STYLE / RESTAURANTS : Sushi & Beyond


Address in hand, my lunch companion and I set off with confidence, only to lose our way in the maze of one-way streets in and around Little Tokyo. We circle past brick warehouses, abandoned lots, quirky cafes and galleries, looking for R23. Until finally, at the end of an alley, we spy the edge of a smoky-blue neon sign marking our destination.

The 4-year-old Japanese restaurant (R stands for the restaurant, in a former railroad warehouse; 23, for the location between 2nd and 3rd streets) looks more like something you’d find in downtown New York than in this odd corner of L.A. During the day, the handsome high-ceilinged room, with broad wood beams and exposed brick walls, is an oasis of calm, flooded with light. Tablecloths are precisely arranged with fold running diagonally. Whimsical cardboard chairs are surprisingly comfortable. Deep bowls, striped or speckled black and white like guinea-hen feathers, are stacked in a corner behind the sushi bar, the work of L.A. artist Mineo Mizuno. Two sushi chefs work quietly behind the granite counter at the back of the room.

As soon as you sit down, good green tea arrives in hand-thrown tumblers, pale green swathed in darker stripes and a pleasure to hold. In addition to sushi, lunchtime offers a number of one-plate meals. Eel salad, for instance, is a casual composition of greens and Belgian endive, accented with radicchio and pungent shiso leaves, garnished with slices of rich, sweet glazed eel. Several other plates mix and match similar elements. One, beautifully presented chirashi-zushi, comes in a bowl brimming with raw tuna, octopus, yellow squares of omelet and other ingredients scattered over a bed of vinegared rice.


The best lunch bargain is the assorted sashimi, at $10, an appealing arrangement of sliced maguro, whitefish and silvery mackerel accompanied by a little tuna tartare garnished with scallions, steamed shrimp, a seaweed and octopus salad and a tangle of violet squid tentacles.

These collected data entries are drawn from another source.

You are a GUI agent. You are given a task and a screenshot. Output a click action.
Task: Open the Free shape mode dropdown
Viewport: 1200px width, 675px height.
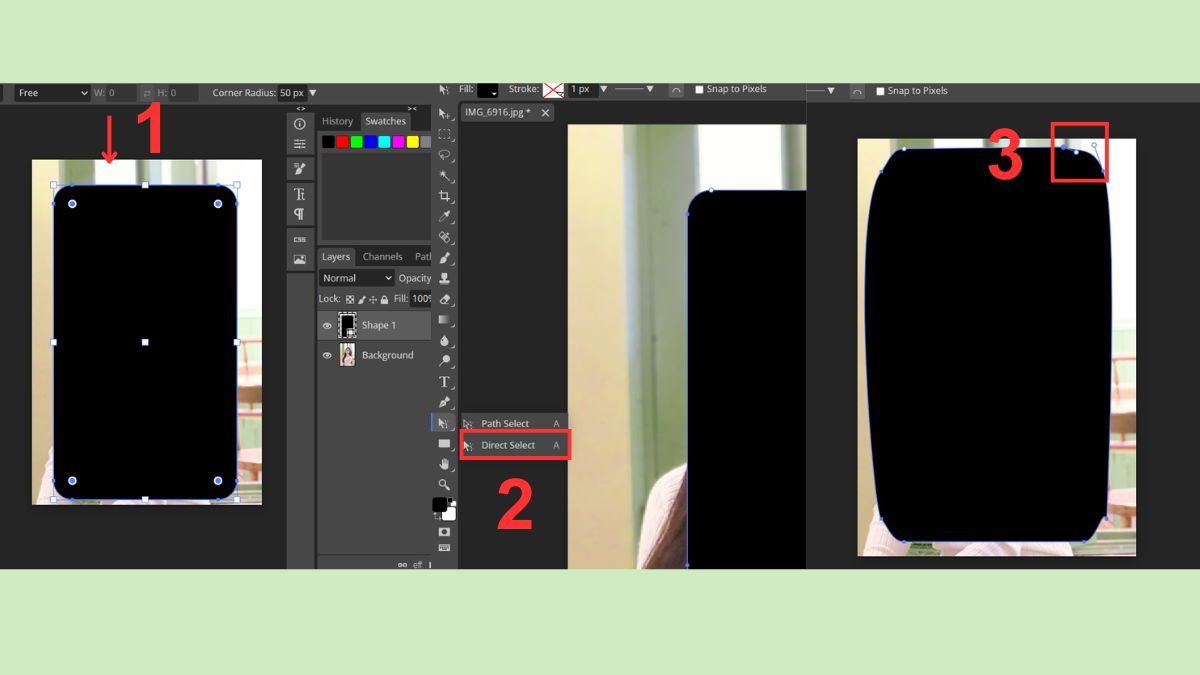[52, 93]
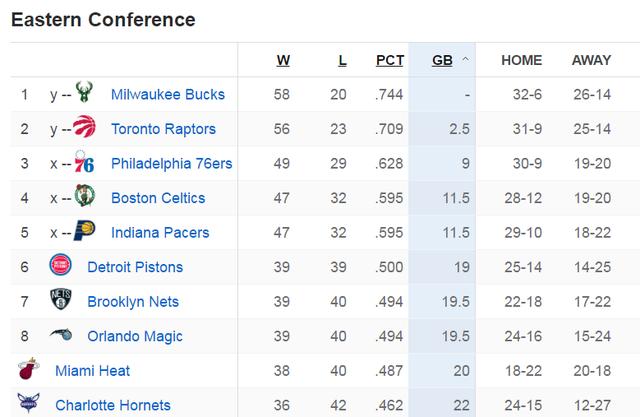Click the Toronto Raptors logo icon

pos(84,126)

When I return, this time at night, a Japanese video crew is shooting out front, and R23 is packed. Luckily, we’ve got a reservation. At the sushi bar, we pour thimbles of warm, faintly sweet sake from a small porcelain bottle and admire the flashing knife work of the sushi chefs. I’m studying the brushwork on decorative ceramic panels behind the duo when one of the panels is snatched off the wall to serve as a platter. One chef lines up the nigiri-zushi--ochre-colored uni, glistening salmon eggs, rosy shrimp, yellowtail--adding a wad of wasabi and pickled ginger at either end. And off the creation goes, ferried out to a table of six.

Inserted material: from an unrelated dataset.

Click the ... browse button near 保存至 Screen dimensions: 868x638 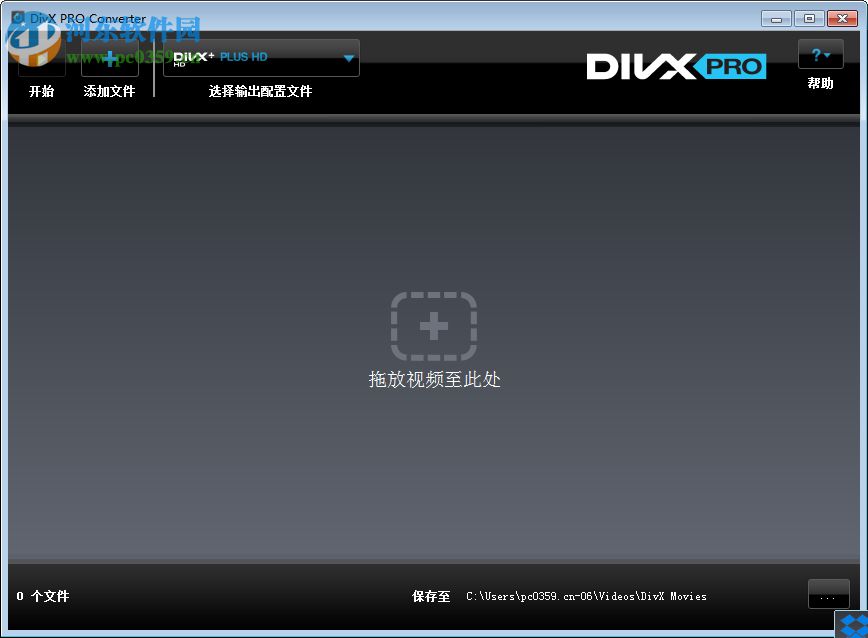tap(828, 593)
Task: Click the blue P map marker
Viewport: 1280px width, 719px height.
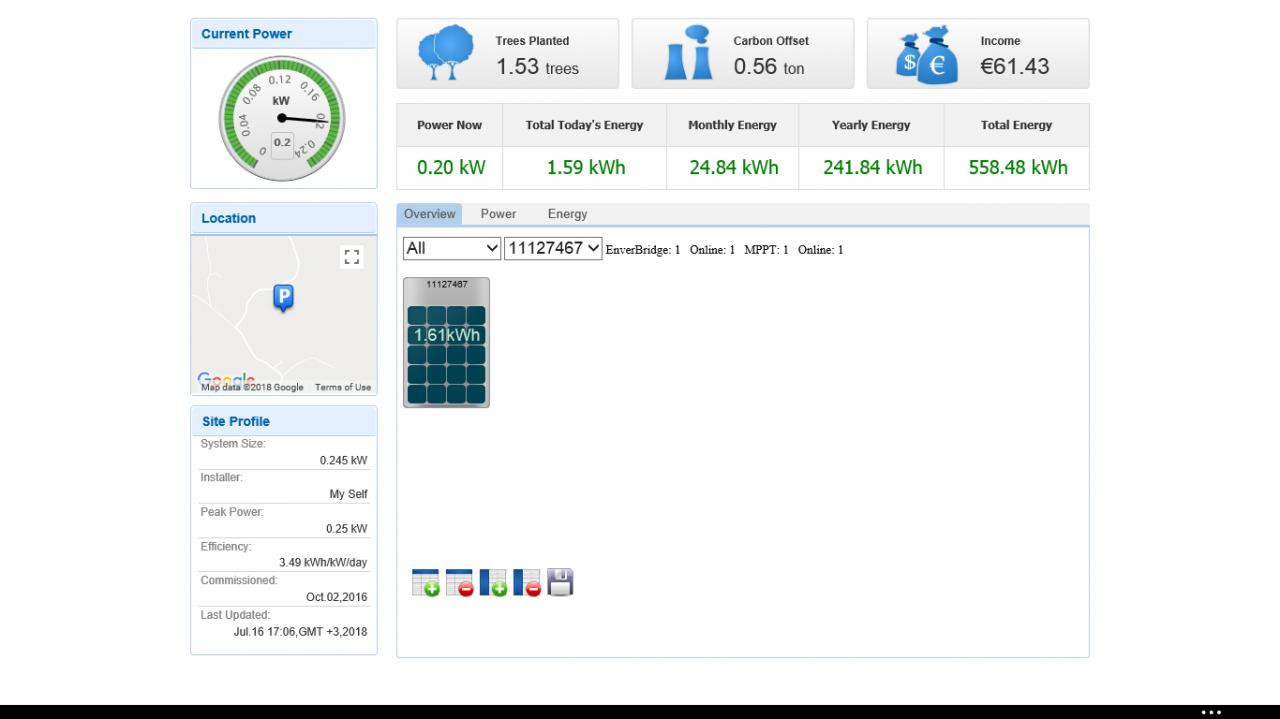Action: (x=284, y=298)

We study the fish in the case, exquisitely displayed on shiny green ti leaves: coiled octopus, mackerel, opalescent squid, monkfish liver, blood-red toro, geoduck clam ... A little sashimi is always a good way to start, so we begin with toro, or fatty tuna belly, its dark, plush flesh cut in domino-sized rectangles. Then we order sushi of pale yellowtail flushed with rose laid atop an oval of fragrant, lightly vinegared rice. Live Japanese clam sushi, firm and tan and edged with mauve, is particularly good this visit. When we ask the chef what he suggests next, he slides a bowl of green, sludgy-looking stuff across the counter. “Abalone liver,” he announces. Fuzzy in texture, with the peculiar though not unpleasant taste of algae, it is what I imagine eating moss must be like--interesting, but I don’t know that I would ever actually ask for it.

Overall, the quality of the fish here is quite high, but not everything is of equal freshness on any given day. The mackerel may be dry; the yellowtail, a bit dull. R23 doesn’t rank up there with Matsuhisa or Sushi Nozawa--at least not yet.

I’ve come to appreciate the cooked dishes, too. And I like how they come out of the kitchen one by one. A single Japanese shiitake cap, a hand’s spanwide, is lightly grilled, crunchy on top, creamy at the center and just about the most delicious mushroom I’ve tasted (right up there with grilled porcini in Tuscany). One night, when the special of a half-dozen sawa crabs no larger than a quarter, all posed on a springy mattress of rice noodles, arrives, we giggle, delighted by its whimsy. The tiny crustaceans are completely satisfying because they are so intensely flavorful. But the truly irresistible dish of the evening, is another special, grilled yellowtail cheek, about the size and shape of a bicycle seat, its skin blistered a crisp brown. We attack it with chopsticks; underneath is the rich, custardy flesh, even better with a squeeze of lemon to cut its richness.

Next to us, a lone diner wrestles with the special lobster tempura, bright red lobster claws and tail fried in an eccentric shaggy coat of pale rice noodles. When we try it, the dish is as awkward to eat as it is startling. Sharp, hard noodles make it difficult to taste the lobster; batter on the vegetable tempura is heavy with oil. And this night, what resembles matzo-ball soup turns out to be a ball of sticky steamed potato with salmon morsels tucked inside. Served in a salty salmon broth, this dish is definitely an acquired taste.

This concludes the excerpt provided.